What is the search about ?
My
view has changed a lot in the
last few years. I always anticipated that minimizing 'errors' in a
technical way alone does not lead to good results. We have
to consider the qualities on which our perception system is based.
Today I think that trying to build good systems is to explore our
perception of things. It makes me wondering every time, when I
listen to a certain system, which gives rather good performance
subjectively while performing poorly from the 'measurement' point
of view. Some systems recognized as being 'good' by a wide
range of listeners suffer from obvious technical drawbacks like:
patchy amplitude response v. frequency
high non-linear distortion in a certain frequency range
...
and so on.
Those
imperfect examples are often
more instructional, than the exploration of a system which is 'known'
to be unobtrusive from the measurement point of view. This is because
it points me to what is important and what is not.
My
attempt here is to offer you my current, very
subjective,
but
incomplete list of important and unimportant traits, maybe as fodder
for further discussion. I am sure that your 'lists' will differ, but
maybe there is some overlap:
Smooth
amplitude v.
frequency response at a fixed point in the listening room is NOT VERY
IMPORTANT
Smooth amplitude response outside the critical
bandwidth (say broadband telephony 0,2 … 7 Khz bandwidth)
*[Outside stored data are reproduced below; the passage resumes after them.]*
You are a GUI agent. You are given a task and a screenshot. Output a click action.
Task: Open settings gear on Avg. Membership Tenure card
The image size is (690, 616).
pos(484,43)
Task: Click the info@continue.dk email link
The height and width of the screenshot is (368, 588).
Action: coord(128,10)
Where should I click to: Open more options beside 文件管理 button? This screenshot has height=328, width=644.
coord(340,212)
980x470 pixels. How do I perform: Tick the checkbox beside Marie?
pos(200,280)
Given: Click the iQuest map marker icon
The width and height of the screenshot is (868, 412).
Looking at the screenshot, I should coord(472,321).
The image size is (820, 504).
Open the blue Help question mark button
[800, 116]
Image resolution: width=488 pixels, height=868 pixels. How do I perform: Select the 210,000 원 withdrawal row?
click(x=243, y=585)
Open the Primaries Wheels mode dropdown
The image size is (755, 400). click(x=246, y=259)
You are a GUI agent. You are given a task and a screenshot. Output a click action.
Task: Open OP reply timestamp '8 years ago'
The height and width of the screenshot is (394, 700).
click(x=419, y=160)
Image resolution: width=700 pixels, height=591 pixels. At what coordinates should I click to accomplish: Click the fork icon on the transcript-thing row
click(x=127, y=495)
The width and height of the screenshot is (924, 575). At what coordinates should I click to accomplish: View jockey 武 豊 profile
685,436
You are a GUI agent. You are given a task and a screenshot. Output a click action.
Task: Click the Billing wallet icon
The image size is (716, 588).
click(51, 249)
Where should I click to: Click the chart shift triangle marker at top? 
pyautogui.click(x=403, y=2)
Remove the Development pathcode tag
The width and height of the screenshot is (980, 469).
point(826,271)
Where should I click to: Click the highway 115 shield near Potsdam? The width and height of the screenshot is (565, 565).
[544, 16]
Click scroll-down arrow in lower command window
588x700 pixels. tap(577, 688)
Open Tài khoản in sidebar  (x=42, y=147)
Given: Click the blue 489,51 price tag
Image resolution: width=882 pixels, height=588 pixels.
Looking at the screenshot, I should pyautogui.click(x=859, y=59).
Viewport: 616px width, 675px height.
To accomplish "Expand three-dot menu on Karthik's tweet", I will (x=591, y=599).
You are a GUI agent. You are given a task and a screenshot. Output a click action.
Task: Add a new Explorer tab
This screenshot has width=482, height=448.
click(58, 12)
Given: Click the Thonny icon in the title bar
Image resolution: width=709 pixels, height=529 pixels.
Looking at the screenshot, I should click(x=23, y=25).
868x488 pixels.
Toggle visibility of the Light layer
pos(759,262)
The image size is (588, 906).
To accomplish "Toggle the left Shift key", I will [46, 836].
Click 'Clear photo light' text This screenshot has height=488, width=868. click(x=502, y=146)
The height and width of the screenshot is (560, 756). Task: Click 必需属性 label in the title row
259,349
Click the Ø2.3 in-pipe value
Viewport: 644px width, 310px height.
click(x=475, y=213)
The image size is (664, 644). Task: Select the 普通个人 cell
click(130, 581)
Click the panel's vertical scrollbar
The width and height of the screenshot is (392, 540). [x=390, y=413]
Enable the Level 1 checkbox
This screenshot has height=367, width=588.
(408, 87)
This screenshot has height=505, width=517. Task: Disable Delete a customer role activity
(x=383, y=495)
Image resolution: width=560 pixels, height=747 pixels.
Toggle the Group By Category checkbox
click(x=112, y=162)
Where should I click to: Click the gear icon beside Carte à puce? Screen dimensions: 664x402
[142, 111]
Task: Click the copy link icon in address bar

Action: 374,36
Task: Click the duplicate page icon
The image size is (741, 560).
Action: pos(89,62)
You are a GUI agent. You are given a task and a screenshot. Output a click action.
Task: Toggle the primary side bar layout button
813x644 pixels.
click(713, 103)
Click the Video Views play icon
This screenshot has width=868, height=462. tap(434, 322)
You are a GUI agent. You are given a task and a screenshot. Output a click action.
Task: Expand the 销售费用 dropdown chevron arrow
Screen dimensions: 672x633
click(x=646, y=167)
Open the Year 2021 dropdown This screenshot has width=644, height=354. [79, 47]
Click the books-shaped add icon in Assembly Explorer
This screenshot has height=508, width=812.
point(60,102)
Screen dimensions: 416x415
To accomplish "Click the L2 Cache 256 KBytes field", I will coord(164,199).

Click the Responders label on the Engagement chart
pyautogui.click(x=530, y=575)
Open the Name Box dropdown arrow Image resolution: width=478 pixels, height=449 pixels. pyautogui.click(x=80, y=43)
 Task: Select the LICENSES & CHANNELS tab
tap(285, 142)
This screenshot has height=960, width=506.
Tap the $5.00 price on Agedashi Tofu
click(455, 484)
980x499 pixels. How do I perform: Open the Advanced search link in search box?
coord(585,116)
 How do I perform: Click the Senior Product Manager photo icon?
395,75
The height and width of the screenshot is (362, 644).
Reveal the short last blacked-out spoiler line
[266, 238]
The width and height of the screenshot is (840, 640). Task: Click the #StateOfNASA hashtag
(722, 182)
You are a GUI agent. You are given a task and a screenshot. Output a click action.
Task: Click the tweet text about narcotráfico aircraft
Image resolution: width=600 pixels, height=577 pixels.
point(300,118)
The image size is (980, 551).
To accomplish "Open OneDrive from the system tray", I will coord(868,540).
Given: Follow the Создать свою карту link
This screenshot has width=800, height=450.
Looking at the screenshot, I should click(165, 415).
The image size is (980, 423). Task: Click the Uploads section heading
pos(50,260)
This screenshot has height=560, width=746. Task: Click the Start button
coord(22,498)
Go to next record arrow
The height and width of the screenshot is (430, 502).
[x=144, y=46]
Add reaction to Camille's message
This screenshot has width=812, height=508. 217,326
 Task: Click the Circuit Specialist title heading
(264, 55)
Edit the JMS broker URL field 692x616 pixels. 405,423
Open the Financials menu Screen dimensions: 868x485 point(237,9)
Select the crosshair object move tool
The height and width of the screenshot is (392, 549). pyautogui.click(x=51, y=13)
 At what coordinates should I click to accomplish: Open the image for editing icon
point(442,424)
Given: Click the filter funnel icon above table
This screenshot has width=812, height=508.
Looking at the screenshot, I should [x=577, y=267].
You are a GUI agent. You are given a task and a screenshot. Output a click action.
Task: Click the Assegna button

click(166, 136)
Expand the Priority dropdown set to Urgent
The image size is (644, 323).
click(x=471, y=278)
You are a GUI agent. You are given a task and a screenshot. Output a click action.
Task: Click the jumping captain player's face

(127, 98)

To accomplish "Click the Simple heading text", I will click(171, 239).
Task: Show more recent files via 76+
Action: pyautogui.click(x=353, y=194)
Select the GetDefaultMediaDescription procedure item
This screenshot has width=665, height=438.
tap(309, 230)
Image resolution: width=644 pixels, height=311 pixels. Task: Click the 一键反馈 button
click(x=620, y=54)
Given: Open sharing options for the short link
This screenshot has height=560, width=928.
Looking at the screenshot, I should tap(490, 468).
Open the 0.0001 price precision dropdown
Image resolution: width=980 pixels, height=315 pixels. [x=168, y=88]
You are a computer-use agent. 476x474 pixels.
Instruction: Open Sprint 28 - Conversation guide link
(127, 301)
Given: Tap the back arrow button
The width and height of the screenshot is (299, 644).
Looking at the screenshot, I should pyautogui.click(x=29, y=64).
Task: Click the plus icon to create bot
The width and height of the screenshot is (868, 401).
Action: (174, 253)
at a fixed point in the listening room is EVEN LESS IMPORTANT
Large bandwidth is IMPORTANT
Balanced dispersion of energy over the entire
frequency range in the listening room as a whole
is IMPORTANT
Controlled directivity which means
"no sharp discontinuities in horizontal and vertical
radiation angle v. frequency"
is VERY IMPORTANT
Spectral decay above the critical bandwidth is
NOT VERY IMPORTANT
Spectral decay at very low frequencies is
NOT VERY IMPORTANT
Spectral decay from mid-bass to the presence
range is VERY IMPORTANT
Invariance of all parameters considered important
against different power levels (especially against
very low power levels)
which are needed
for the perception of subtle
dynamic changes is VERY IMPORTANT
Every
distinct pattern of "misbehaviour" of the reproduction chain like
a resonance pattern or
a pattern of sharp directivity changes vs. frequency or
a distortion pattern occuring at certain levels of power
makes the transducing device identifiable easily to
our hearing system and hampers it in its attempt to
compensate for 'minor flaws', which are allowed.